- 1987 UK single sleeve

Single by Barry Crocker
- A-side: "Neighbours"
- B-side: "Neighbours (Instrumental)"
- Released: 1987
- Recorded: 1984
- Genre: Pop
- Length: 2:48
- Label: Sony
- Songwriters: Tony Hatch Jackie Trent

= Neighbours theme song =

The Neighbours theme song is the theme tune to the Australian soap opera Neighbours. Composed by Tony Hatch with the lyrics written by his then wife, Jackie Trent, it was once voted the world's most recognised television theme song. Neighbours was originally recorded by Barry Crocker, who also recorded the updated version. Subsequent versions have been recorded by a variety of artists.

==Composition==
After Trent and Hatch relocated to Australia in the 1980s, they were asked to write the theme song for Neighbours. The soap opera was going to be called Ramsay Street, before the couple penned the song. Trent told Jessie Stoelwinder from The West Australian, "We wrote the song as Neighbours because we said Ramsay Street was too close to Coronation Street, which was the major soap in Britain." The theme was written and recorded in a day and Trent said, "We called in Barry Crocker at about 10pm to put his voice on it and it was on the producer's desk by 10am the following morning. And they loved it, so the series was then called Neighbours."

==Theme song==

Since 1985, there have been ten different renditions of the theme broadcast on television. They were sung by the following artists:

| Version | Artist | Duration |
| 1 | Barry Crocker | 18 March 1985 – 6 July 1989 |
| 2 | 7 July 1989 – 15 May 1992 |
| 3 | Greg Hind | 18 May 1992 – 27 November 1998 |
| 4 | Paul Norton and Wendy Stapleton | 18 January 1999 – 14 December 2001 |
| 5 | Janine Maunder | 21 January 2002 – 20 July 2007 |
| 6 | Sandra de Jong | 23 July 2007 – 12 April 2013 |
| 7 | Stephanie Angelini and Daniel Boys | 15 April 2013 – 5 December 2014 |
| 8 | Garth Ploog | 5 January 2015 – 24 March 2020 |
| 9 | Bonnie Anderson | 25 March 2020 – 28 July 2022 |
| 10 | Chris Sebastian | 18 September 2023 – 11 December 2025 |

Depending on the broadcaster, each theme has received edits for timing purposes, the most edited versions was broadcast by the BBC in the UK. To begin with, this was because the BBC could not broadcast the advertising featured at the end of Neighbours credit roles; it was also due to a 30-second timing restriction imposed on all programming. Other broadcasters have usually shown the credits uncut, leaving the theme song at its original length.

===Version 1===
The full closing theme of version one that was attached to Seven Network-commissioned episodes received a few edits following the # day #, # away #, # blend # and # friends # climaxes when it was shown on the BBC, but was left untouched in the rest of the world. Shortly after the Network Ten episodes began on the BBC the full uncut version was used.

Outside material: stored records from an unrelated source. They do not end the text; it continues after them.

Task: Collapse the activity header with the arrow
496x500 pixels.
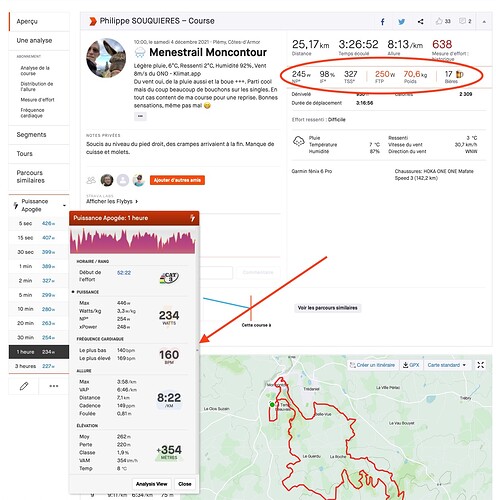Action: (x=484, y=22)

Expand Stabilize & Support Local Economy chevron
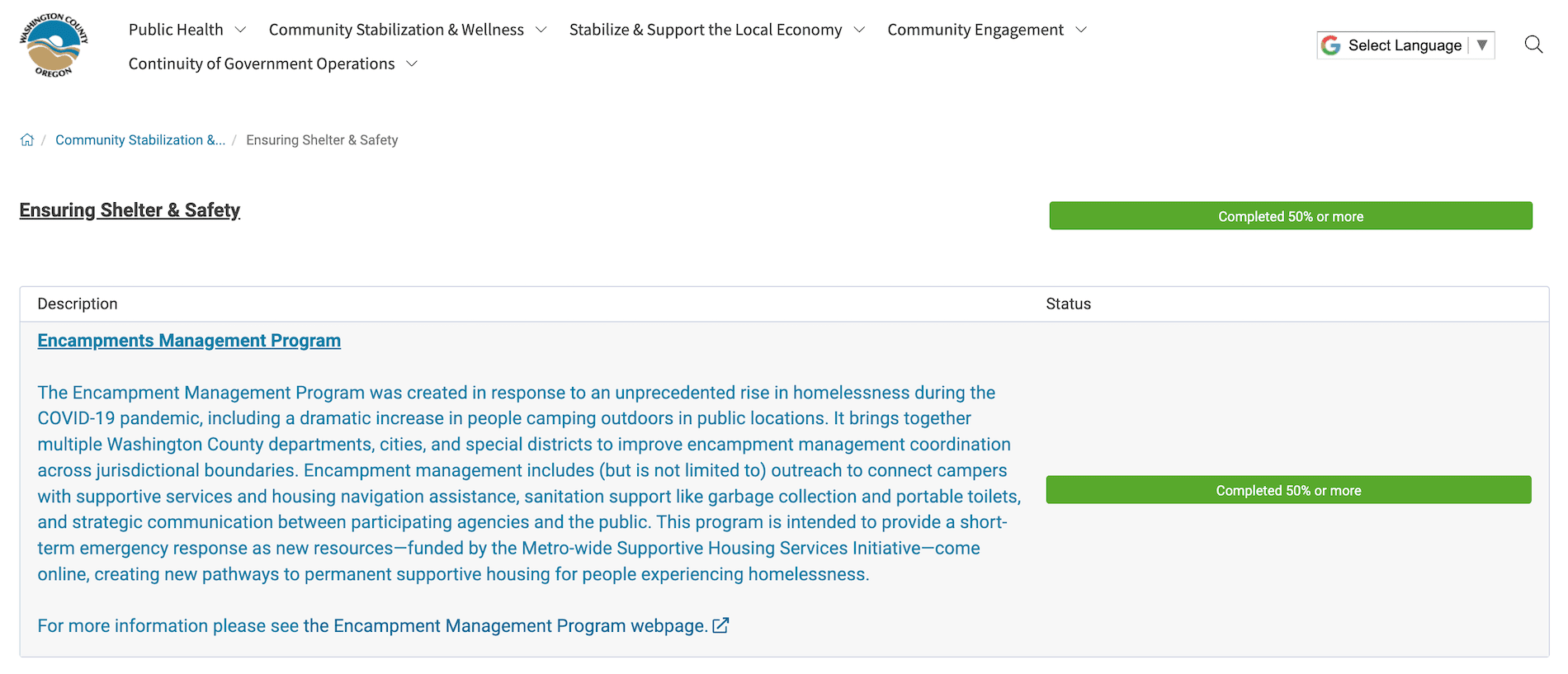tap(859, 31)
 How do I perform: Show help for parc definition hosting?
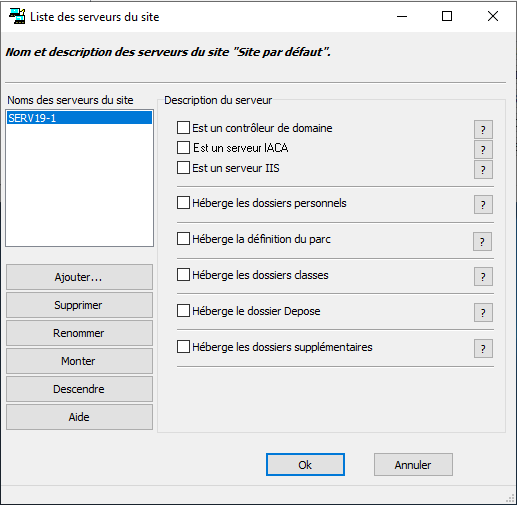tap(482, 241)

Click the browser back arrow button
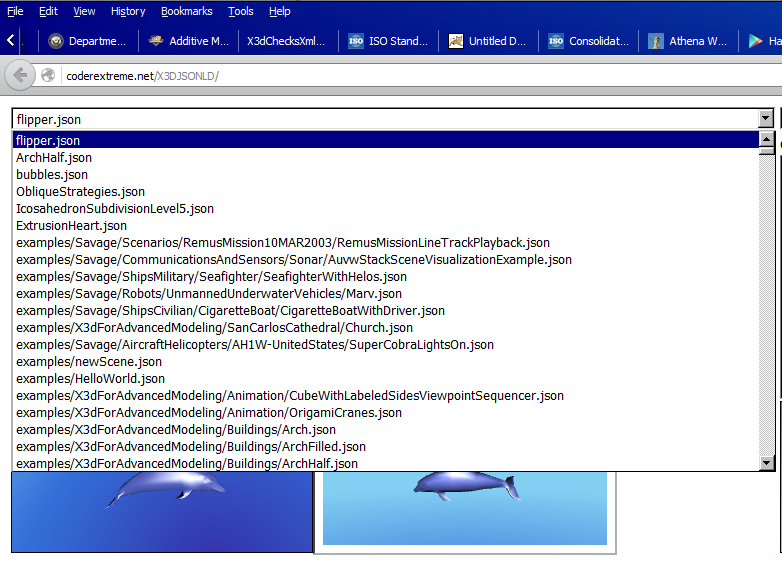point(19,75)
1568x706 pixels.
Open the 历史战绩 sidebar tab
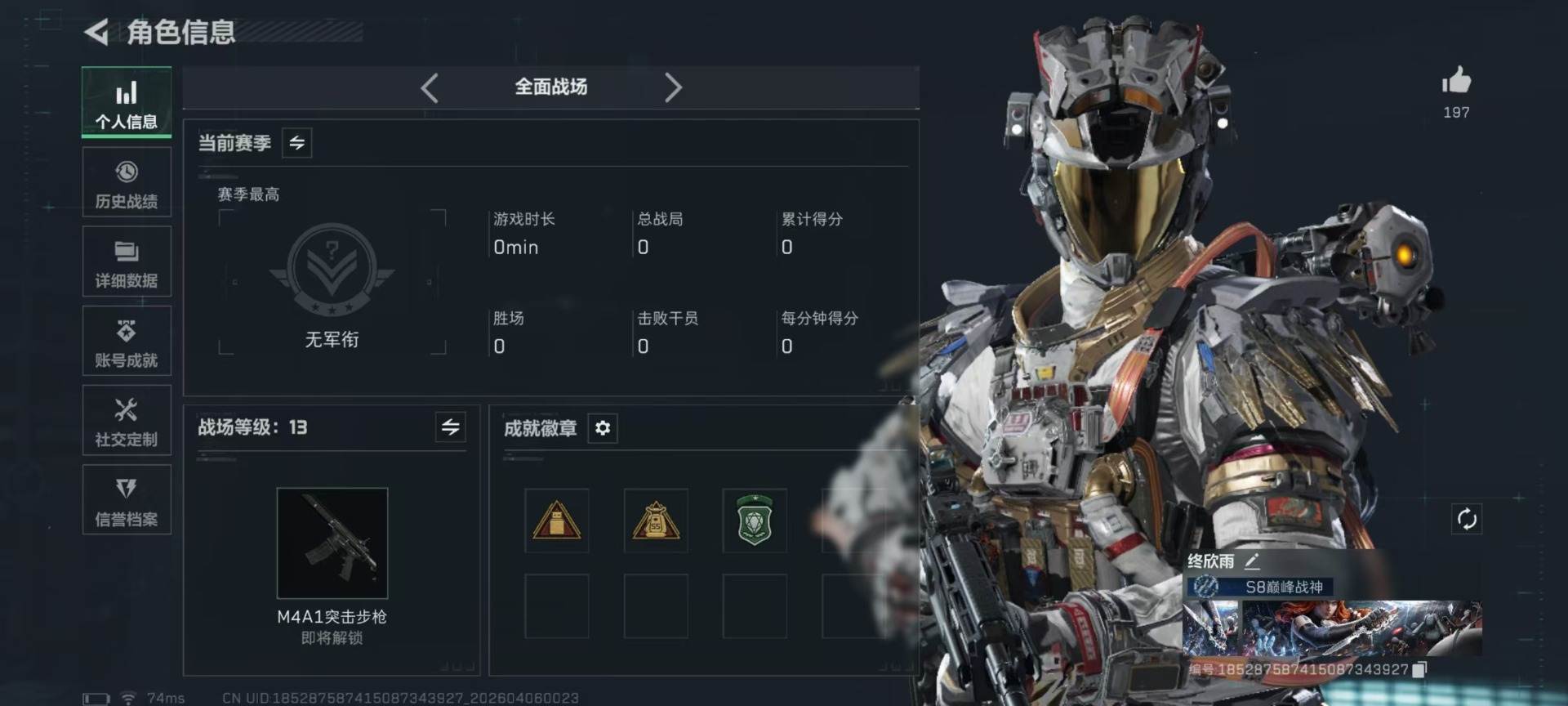coord(127,183)
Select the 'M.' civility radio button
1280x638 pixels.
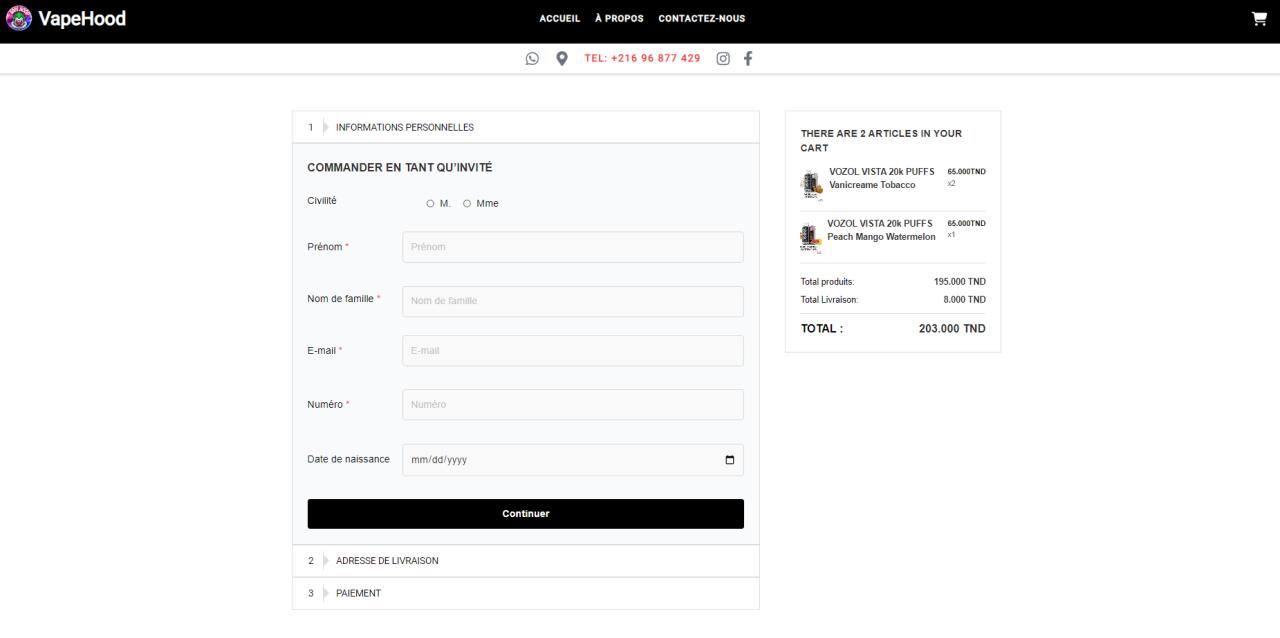click(x=430, y=204)
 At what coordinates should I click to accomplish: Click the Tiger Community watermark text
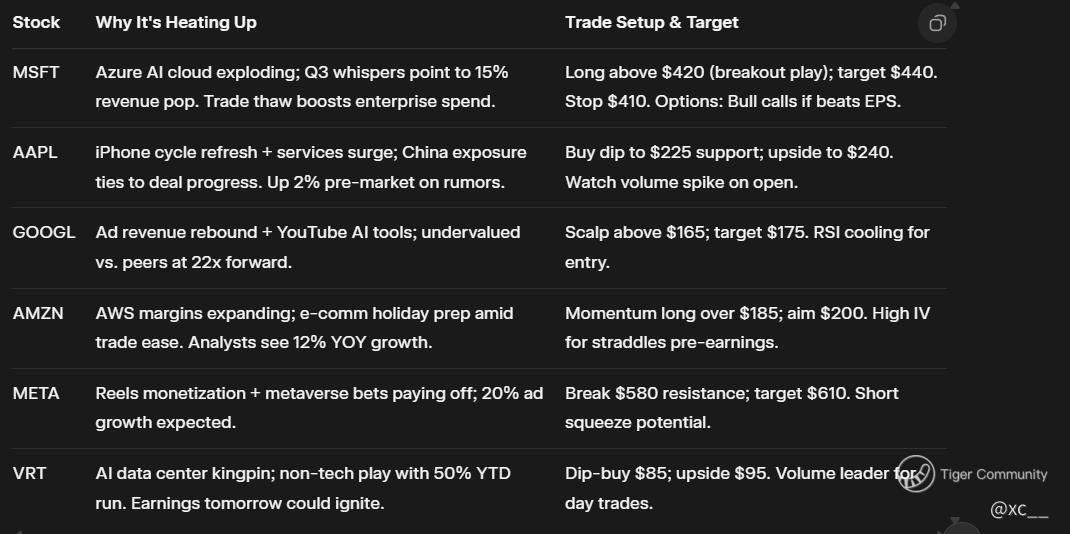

Version one was released in 1988 as a single, and charted at number 83 in the UK Singles Chart. It remained on the chart for five weeks. This version contained the full closing theme and the last verse being repeated twice. The opening also featured a guitar section, as well as additional piano chords (which was also heard in 1990 often during the pre-titles episode recap)

Another version with different lyrics by Mark Little and Cathy Farr was produced and released as a single (subtitled Episode 2001). It was sung by actors Lisa Armytage, Anne Charleston, Fiona Corke, Alan Dale, Annie Jones, Paul Keane, Craig McLachlan and Ian Smith. The B-side included merged lyrics of the original and the Little/Farr rewrite.

===Version 2===
The opening theme of version two changed frequently. From the introduction of the updated song in July 1989, following episode 1000 until midway through 1990, there was a full length opening song which was essentially a sped-up version of the original with a few new chords. Midway through 1990, this was replaced with a 10-second instrumental piece with two primary instruments, a harmonica and an electric piano, used in the first episode shown on Channel 7, and in several commercials for the show during the 1980s. This was used for a few weeks before being replaced by a 7-second vocal version of the same short piece. This lasted until the debut of version three of the theme in May 1992.

===Version 3===
Version three used a jazzy, funky 23 second opening song. This was arranged by Peter Sullivan, and had its debut in 1992 essentially as a re-record of the 1985 and 1989 Barry Crocker versions of the theme with Melbourne-based singer Greg Hind. Its closing theme differed significantly from the previous two arrangements in that it concentrated solely on repeating the second verse of the song to make up the song's length, thus discarding lyrics e.g. # Helps to make a better day # and # Next door is only a footstep away #. This song was heavily edited and used as a revised opening theme from part-way through the 1994 season onwards, and was adopted as the BBC's closing theme from 1995.

===Version 4===
Version four, arranged by music director / screen composer Chris Pettifer, debuted in 1999 essentially as a re-record of the 1992 theme with two Melbourne-based singers Wendy Stapleton and Paul Norton. Pettifer changed it to a more rock & roll key to suit the vocalists and introduced over-driven electric guitar, giving it a rockier feel. The opening theme reverted to 23 seconds and replaced # Everybody needs good neighbours # with # Should be there for one another #. Once again there was a shortened closing theme for UK transmission (The full version was only heard during documentary series Neighbours Revealed). One of the major changes made to the theme heard in Australia during this era was the removal of the repeated backing vocal # That's when good... # from mid-2000 onwards, although this remained on episodes broadcast outside of Australia and the UK.

===Version 5===
Version five was launched in January 2002 and once again a shorter piece of closing music was edited for the UK market, with the rest of the world using the same 76 second variant. This was sung by Janine Maunder and arranged by Steve Wade. The opening and closing songs followed the same lyrical and verse arrangement introduced in 1992. In the show's 20th anniversary episode broadcast, The song was reduced to an instrumental in the end credits so former characters who made cameos would be audible when they made parting messages.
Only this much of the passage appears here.